■ **Task goal**: From the data below, set down exactly the lines between the one holding "The width and height of the screenshot is (796, 582)." and the one holding "Screen dimensions: 1134x805", inclusive, and no others.

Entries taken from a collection
----

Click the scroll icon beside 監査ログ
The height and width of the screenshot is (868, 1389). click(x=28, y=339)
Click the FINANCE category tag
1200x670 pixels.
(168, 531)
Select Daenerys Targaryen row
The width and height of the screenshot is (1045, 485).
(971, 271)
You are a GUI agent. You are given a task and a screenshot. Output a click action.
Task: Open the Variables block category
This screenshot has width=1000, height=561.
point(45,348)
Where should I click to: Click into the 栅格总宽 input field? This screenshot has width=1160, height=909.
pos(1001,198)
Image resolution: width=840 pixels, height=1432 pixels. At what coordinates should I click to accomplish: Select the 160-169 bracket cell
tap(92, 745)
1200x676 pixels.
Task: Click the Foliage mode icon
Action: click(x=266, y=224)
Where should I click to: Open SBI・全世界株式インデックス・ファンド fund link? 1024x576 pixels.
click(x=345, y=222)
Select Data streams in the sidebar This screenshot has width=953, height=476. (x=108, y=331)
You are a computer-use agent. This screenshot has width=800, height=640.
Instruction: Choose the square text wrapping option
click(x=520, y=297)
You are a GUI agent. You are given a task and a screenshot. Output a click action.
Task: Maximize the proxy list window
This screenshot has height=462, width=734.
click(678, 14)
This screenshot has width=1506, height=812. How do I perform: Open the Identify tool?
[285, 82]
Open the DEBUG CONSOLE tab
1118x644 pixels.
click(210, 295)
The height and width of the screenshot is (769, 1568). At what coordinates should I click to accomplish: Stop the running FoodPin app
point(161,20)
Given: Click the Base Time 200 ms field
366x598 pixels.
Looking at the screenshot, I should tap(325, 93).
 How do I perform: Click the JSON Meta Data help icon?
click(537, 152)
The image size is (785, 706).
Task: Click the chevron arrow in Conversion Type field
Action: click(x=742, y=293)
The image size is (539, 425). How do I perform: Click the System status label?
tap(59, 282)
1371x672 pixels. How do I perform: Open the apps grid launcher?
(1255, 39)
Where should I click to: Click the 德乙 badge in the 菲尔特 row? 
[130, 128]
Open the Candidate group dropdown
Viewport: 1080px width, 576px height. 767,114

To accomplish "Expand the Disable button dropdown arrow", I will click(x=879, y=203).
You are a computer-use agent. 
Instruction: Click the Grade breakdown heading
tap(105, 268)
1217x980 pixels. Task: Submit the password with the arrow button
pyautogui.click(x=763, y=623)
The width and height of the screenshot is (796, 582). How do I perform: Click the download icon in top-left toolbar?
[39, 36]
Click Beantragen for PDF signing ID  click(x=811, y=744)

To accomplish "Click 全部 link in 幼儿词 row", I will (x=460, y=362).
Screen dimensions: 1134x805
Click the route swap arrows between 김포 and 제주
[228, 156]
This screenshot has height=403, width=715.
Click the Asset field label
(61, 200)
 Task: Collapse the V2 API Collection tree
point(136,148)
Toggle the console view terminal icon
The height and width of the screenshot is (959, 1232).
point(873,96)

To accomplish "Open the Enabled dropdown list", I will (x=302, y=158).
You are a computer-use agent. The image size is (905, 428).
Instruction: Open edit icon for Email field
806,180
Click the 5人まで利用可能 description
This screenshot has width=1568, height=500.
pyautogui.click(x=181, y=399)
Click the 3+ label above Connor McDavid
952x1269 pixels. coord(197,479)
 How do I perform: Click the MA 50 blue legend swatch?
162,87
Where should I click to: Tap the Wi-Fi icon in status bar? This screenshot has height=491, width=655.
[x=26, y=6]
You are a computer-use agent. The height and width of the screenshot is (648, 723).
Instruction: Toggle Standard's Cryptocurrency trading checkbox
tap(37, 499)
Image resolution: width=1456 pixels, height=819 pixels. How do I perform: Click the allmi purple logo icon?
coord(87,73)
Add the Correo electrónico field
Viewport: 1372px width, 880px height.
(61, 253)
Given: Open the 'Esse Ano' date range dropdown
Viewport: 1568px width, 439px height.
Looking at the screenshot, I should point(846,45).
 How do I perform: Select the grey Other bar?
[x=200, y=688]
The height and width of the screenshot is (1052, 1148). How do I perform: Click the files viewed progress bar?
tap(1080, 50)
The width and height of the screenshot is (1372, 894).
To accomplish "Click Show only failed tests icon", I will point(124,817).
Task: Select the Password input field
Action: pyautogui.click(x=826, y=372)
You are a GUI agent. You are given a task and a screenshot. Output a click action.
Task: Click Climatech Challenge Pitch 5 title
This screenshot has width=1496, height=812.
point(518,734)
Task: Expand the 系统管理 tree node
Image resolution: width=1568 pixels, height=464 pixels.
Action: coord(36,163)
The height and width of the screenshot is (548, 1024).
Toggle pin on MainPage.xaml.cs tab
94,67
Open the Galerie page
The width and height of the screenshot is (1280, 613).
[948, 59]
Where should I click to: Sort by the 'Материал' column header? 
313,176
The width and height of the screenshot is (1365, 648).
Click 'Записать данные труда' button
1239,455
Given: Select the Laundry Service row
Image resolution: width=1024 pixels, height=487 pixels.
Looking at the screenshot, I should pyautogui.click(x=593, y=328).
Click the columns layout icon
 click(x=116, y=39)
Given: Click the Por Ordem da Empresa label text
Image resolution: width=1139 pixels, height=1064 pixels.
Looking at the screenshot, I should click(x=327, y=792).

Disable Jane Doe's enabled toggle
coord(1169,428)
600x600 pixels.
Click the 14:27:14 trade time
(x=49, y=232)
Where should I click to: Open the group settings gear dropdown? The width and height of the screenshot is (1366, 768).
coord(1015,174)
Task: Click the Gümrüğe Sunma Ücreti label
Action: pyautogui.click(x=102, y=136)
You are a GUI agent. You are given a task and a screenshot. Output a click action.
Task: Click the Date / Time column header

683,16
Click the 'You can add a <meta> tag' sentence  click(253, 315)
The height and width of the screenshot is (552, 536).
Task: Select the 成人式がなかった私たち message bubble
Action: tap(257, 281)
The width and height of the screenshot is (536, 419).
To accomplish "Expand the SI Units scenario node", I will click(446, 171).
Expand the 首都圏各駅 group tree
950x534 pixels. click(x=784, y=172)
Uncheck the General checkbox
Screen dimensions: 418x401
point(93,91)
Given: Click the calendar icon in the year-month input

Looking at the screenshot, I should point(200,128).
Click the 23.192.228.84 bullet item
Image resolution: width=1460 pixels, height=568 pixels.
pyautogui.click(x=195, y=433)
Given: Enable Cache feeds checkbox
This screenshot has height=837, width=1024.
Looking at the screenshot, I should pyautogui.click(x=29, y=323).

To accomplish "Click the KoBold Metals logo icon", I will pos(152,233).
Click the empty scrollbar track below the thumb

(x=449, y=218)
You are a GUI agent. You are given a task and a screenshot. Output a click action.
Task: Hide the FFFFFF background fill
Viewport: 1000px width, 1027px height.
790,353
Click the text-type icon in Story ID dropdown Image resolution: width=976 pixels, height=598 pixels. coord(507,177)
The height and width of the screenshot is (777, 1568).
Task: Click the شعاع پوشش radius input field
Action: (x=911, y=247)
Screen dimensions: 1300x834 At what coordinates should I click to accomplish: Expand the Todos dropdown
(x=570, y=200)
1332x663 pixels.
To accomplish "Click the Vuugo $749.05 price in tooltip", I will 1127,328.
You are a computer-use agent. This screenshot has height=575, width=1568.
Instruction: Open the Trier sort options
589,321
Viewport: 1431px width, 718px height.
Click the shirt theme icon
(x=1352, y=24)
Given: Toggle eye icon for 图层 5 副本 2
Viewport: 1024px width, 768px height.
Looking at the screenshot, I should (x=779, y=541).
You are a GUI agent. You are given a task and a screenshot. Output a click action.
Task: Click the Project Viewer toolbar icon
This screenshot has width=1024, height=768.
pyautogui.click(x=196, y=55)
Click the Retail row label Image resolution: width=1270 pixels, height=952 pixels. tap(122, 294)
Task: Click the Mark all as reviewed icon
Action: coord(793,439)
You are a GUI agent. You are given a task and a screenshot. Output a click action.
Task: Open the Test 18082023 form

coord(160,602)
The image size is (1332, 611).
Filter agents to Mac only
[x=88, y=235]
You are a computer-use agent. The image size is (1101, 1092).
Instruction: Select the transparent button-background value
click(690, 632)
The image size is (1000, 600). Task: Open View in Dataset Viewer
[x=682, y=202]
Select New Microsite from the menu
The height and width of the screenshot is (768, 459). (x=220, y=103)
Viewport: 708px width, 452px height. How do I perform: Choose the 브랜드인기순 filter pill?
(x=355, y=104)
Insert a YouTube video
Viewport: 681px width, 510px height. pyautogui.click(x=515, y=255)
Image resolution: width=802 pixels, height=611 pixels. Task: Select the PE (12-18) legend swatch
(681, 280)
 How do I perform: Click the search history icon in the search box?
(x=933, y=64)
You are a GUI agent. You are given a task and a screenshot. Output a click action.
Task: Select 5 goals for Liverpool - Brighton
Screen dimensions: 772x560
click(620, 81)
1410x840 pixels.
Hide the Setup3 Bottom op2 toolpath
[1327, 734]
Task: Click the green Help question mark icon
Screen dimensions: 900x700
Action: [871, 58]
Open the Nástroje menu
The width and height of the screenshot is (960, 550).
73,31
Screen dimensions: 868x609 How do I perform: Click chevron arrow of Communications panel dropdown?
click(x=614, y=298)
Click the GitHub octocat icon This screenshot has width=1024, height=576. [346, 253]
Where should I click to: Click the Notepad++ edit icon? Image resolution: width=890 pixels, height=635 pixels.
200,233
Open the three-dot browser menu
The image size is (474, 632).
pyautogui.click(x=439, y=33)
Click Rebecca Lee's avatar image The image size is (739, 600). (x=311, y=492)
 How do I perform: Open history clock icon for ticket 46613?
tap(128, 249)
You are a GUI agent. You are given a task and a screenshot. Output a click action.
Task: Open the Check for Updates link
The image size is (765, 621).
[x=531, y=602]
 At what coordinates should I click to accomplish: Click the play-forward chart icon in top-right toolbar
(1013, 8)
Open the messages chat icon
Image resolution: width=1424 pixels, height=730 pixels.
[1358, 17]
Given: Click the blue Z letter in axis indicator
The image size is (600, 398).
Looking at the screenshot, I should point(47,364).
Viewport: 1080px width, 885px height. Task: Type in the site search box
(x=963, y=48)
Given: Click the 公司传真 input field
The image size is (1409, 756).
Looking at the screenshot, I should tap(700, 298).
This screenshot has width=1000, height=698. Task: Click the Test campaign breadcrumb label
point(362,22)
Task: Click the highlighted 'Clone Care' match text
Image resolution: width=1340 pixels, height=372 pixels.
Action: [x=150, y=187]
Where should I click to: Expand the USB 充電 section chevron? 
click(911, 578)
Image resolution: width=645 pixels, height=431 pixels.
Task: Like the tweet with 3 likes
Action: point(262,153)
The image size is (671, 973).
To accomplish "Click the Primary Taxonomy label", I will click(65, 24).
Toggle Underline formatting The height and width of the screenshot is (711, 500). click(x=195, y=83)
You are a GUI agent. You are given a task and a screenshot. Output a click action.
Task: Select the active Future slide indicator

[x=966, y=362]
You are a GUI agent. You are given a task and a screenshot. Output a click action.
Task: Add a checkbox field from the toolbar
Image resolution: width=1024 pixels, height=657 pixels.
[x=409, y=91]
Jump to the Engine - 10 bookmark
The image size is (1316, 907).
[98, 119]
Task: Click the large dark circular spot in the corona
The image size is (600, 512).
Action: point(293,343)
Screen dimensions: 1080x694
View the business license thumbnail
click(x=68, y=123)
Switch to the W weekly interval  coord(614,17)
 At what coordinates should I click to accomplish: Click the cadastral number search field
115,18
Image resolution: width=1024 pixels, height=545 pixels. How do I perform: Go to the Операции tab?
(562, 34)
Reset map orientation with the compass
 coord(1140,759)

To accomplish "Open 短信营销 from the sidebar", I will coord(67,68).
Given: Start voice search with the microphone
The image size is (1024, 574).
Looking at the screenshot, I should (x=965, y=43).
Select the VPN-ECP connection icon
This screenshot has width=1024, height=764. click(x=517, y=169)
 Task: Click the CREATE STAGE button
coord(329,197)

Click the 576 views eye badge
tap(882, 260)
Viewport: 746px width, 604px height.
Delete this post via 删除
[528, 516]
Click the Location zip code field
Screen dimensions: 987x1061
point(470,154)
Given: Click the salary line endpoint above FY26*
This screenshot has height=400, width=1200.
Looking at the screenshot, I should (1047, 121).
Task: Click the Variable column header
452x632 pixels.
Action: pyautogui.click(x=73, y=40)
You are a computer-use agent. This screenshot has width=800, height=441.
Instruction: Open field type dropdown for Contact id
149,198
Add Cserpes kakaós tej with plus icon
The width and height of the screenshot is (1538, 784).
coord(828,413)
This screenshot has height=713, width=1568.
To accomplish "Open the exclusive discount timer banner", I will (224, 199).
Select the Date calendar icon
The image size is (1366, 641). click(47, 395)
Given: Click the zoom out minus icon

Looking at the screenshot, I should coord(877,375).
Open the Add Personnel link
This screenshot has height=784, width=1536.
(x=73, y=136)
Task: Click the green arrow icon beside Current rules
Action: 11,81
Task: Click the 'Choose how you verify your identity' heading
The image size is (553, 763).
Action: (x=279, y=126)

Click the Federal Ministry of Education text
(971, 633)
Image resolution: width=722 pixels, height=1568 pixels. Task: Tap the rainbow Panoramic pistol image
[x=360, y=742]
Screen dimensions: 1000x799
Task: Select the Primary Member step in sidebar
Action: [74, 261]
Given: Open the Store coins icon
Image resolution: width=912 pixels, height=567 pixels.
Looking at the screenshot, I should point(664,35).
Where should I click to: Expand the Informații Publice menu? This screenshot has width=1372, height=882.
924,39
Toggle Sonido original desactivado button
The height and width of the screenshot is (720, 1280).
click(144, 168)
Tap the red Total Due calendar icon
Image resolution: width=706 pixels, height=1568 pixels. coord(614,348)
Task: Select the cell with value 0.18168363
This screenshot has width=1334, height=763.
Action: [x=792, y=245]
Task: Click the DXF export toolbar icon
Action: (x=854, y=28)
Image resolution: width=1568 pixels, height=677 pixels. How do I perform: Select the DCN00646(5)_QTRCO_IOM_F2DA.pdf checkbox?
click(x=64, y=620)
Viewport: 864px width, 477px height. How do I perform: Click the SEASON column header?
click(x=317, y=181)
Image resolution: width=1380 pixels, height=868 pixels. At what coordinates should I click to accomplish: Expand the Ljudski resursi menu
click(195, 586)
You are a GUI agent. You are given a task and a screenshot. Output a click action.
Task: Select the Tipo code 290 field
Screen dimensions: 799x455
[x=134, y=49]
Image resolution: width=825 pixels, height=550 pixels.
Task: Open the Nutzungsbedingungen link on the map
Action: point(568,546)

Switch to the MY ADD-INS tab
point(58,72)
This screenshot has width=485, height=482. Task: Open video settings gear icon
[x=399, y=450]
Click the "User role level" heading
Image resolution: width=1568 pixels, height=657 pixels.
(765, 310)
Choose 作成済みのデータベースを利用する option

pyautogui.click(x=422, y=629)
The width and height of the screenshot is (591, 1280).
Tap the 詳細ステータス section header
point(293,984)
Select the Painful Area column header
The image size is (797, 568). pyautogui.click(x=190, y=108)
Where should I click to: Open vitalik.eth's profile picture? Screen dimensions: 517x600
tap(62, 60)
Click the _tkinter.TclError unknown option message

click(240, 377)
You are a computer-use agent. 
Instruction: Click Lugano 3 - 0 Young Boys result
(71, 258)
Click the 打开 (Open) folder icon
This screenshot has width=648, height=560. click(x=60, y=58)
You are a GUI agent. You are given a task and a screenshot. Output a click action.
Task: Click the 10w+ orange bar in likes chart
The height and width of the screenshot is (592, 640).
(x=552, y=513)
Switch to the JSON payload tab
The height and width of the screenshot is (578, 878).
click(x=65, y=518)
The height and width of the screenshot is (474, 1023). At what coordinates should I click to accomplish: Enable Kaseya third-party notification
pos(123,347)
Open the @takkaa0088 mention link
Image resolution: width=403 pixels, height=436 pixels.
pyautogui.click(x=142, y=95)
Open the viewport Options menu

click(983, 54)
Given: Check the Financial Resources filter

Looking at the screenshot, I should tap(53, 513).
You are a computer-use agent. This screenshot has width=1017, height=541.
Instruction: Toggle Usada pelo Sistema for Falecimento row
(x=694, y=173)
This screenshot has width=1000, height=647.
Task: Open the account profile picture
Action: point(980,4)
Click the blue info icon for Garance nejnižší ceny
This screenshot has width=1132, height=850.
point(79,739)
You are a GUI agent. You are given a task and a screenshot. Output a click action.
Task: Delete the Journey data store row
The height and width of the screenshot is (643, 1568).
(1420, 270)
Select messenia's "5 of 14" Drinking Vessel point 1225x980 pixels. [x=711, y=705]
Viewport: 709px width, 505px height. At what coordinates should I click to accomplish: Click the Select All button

----

■ **Solution for this exercise**:
The width and height of the screenshot is (796, 582). How do I perform: Click the download icon in top-left toolbar?
[39, 36]
Click Beantragen for PDF signing ID  click(x=811, y=744)

To accomplish "Click 全部 link in 幼儿词 row", I will (x=460, y=362).
Screen dimensions: 1134x805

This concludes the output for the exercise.